> **Material provided**:
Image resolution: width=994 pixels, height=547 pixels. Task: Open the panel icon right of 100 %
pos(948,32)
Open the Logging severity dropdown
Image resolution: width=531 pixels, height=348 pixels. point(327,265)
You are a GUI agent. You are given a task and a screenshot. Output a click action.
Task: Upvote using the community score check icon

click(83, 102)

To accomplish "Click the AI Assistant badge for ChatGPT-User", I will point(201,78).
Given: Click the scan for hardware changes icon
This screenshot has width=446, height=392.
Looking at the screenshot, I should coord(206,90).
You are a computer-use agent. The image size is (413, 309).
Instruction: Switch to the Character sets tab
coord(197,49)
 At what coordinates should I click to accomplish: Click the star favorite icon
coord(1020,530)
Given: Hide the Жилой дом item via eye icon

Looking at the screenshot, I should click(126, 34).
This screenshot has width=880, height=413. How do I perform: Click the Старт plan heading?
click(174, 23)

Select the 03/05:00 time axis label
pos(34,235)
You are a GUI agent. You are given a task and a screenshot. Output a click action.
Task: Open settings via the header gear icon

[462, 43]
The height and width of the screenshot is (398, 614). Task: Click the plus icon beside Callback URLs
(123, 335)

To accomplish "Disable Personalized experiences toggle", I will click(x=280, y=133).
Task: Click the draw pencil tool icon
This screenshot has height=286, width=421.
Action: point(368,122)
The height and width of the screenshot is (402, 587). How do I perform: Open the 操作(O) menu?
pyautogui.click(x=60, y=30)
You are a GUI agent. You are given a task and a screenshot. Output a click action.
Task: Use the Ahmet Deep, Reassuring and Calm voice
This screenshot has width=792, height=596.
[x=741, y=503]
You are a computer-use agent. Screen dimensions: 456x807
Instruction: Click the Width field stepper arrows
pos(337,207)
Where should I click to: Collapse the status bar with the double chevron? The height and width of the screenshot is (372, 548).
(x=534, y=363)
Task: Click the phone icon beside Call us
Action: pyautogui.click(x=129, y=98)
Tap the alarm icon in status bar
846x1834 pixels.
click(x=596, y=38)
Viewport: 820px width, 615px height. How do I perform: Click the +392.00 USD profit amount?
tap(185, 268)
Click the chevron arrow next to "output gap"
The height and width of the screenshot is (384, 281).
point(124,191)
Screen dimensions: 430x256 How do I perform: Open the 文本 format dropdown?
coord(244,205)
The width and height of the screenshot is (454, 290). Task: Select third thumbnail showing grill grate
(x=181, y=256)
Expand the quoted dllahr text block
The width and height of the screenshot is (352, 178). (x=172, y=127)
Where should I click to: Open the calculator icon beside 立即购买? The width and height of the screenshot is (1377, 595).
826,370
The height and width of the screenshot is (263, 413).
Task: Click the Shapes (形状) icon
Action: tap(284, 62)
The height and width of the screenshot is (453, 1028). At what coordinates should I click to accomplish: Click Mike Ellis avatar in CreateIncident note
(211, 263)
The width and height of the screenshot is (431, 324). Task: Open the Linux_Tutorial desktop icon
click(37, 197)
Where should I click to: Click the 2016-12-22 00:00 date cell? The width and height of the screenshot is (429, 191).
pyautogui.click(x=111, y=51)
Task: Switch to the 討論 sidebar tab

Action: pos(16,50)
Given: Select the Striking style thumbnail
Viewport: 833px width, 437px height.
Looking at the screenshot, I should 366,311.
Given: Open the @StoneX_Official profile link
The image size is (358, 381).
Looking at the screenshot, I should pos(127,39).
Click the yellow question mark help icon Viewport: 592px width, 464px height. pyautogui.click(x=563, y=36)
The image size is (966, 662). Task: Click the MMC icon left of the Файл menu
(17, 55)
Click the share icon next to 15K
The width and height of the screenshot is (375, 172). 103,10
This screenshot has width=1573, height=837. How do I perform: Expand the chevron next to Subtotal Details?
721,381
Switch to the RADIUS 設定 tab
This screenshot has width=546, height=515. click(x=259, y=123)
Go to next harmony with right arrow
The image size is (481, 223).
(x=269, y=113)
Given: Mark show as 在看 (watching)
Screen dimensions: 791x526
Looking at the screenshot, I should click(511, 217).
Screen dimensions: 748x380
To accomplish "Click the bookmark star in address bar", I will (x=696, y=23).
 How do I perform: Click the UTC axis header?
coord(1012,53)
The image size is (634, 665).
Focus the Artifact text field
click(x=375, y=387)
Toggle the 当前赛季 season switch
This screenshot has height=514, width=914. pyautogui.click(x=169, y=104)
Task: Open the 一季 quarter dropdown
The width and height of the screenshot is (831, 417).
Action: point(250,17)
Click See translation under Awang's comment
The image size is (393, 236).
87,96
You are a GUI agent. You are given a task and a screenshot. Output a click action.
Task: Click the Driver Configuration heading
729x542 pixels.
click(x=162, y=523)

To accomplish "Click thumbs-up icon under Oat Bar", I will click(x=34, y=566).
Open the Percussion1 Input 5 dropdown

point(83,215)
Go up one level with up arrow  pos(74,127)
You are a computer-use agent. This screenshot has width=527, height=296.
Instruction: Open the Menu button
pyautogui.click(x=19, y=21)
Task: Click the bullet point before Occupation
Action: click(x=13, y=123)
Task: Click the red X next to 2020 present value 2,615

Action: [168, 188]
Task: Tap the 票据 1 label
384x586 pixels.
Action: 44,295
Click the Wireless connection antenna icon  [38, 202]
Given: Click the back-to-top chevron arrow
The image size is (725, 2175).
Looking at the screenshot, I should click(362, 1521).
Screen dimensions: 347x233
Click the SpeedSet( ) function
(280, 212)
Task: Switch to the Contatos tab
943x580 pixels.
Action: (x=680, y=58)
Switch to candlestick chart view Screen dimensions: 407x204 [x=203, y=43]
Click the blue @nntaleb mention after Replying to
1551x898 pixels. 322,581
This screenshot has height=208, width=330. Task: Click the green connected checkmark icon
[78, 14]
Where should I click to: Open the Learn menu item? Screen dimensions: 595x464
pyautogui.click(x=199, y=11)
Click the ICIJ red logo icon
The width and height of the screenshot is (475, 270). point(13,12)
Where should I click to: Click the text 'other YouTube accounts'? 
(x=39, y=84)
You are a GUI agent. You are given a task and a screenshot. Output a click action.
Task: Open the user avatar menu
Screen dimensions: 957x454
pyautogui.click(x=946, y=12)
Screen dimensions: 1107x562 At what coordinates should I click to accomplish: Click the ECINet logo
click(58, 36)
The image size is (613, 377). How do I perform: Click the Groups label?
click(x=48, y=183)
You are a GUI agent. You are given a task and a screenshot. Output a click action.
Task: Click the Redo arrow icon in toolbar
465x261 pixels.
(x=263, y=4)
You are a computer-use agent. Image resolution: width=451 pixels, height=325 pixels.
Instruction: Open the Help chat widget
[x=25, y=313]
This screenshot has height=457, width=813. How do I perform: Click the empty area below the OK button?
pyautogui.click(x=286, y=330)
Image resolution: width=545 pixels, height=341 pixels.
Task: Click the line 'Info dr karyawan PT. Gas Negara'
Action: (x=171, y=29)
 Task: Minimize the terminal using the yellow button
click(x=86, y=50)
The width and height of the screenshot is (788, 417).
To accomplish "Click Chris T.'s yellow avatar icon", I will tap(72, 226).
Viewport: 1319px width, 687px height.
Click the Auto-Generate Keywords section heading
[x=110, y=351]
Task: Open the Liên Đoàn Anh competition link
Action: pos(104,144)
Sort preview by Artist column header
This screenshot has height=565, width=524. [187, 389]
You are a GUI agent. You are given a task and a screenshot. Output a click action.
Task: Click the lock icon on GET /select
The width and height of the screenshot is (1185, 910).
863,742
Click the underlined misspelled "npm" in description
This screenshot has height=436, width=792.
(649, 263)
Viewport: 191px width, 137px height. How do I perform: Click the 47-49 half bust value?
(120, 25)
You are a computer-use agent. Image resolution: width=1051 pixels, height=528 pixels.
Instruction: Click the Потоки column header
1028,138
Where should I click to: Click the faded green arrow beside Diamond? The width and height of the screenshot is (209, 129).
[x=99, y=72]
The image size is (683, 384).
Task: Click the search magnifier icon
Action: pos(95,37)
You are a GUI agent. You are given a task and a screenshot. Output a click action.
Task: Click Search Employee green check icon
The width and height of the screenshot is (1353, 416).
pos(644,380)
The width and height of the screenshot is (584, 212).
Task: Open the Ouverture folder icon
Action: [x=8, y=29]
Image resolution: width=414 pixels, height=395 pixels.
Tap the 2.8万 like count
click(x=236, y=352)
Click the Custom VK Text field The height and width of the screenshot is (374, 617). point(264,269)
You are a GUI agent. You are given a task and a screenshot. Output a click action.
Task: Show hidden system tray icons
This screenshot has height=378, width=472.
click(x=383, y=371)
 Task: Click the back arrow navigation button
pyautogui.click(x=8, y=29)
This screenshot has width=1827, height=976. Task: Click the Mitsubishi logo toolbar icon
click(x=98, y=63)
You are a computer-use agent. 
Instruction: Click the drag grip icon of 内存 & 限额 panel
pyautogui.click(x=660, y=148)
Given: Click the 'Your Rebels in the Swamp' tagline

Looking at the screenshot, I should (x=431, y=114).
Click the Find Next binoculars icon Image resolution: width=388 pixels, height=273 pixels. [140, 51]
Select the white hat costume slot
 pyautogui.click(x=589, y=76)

> **What the task requires**:
The total is all that is wanted here: please count the lines of the material that contain the word "computer".

> **Answer**:
6